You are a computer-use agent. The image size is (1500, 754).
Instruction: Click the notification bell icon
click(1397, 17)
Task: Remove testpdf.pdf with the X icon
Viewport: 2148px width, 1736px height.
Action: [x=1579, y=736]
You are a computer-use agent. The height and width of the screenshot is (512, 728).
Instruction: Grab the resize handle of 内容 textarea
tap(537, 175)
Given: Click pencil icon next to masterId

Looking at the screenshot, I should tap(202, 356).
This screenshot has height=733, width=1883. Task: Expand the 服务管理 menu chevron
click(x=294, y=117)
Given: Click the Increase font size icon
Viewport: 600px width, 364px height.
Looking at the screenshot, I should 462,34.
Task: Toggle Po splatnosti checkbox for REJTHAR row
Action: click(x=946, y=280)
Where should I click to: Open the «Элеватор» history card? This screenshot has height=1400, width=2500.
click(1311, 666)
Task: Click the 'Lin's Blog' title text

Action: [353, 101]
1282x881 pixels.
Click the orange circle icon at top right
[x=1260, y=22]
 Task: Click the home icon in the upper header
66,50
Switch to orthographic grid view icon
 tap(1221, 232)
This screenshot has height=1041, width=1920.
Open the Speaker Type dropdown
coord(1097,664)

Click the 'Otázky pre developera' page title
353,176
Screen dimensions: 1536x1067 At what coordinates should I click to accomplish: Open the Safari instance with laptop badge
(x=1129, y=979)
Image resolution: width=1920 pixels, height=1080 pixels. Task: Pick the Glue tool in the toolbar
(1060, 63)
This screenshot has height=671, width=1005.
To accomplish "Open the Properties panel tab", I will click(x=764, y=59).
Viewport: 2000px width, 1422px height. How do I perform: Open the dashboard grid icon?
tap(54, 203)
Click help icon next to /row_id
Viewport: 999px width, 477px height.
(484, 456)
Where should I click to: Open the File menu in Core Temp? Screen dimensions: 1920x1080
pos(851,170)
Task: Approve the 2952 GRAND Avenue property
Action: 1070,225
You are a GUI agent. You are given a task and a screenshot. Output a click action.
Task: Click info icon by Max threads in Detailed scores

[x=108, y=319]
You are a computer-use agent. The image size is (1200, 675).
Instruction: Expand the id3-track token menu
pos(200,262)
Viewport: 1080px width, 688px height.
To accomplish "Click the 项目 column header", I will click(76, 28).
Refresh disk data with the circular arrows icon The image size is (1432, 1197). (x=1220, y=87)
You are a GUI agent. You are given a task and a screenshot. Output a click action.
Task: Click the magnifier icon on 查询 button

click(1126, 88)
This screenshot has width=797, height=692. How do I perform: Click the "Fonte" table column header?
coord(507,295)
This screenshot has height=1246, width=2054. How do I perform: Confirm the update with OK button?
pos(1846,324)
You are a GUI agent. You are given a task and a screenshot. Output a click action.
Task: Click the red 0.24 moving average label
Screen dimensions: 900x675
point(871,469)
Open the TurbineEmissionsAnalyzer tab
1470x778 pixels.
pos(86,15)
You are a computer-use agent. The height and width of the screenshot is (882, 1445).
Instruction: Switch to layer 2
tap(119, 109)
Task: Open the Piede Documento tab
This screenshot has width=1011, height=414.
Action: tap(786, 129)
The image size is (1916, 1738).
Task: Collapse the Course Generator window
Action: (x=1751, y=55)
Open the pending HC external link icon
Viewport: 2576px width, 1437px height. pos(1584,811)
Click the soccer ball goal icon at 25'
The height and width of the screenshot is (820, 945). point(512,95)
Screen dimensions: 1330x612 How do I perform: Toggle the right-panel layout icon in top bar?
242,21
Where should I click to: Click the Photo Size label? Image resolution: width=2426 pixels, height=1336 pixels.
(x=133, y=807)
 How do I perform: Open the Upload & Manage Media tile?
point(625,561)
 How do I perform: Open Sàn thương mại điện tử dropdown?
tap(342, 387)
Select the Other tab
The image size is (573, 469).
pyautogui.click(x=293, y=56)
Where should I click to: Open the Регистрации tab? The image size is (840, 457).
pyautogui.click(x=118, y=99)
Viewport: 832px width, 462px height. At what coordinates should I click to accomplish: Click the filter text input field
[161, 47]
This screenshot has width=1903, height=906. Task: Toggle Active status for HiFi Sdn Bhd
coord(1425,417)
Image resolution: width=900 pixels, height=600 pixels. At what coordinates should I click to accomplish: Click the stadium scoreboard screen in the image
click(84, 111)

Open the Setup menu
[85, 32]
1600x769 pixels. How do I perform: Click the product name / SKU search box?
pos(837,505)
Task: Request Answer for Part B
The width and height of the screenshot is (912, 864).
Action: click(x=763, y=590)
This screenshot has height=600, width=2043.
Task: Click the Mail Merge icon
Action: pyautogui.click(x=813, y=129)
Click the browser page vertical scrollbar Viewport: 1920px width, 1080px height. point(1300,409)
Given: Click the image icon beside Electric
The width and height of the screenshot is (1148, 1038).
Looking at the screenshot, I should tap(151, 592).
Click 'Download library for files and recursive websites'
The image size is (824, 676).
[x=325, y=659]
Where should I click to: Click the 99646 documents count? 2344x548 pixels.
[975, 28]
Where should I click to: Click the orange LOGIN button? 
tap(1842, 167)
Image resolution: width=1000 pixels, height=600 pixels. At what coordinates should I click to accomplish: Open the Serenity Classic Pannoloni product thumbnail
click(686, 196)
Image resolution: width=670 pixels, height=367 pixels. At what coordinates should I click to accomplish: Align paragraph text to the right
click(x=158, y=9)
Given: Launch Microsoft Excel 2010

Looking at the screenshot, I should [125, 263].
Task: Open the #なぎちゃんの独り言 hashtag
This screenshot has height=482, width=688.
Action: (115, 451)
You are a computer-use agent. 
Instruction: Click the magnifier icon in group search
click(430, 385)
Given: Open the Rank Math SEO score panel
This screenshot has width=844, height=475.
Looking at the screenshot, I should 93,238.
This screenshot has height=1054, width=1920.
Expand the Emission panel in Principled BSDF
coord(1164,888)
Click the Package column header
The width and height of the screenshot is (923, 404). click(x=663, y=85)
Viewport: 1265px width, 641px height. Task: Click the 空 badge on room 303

++++++++

Work to complete ▸ How many lines in the listing contain the string "title"? Match case exactly and reply with only the number.

Completed task ▸ 2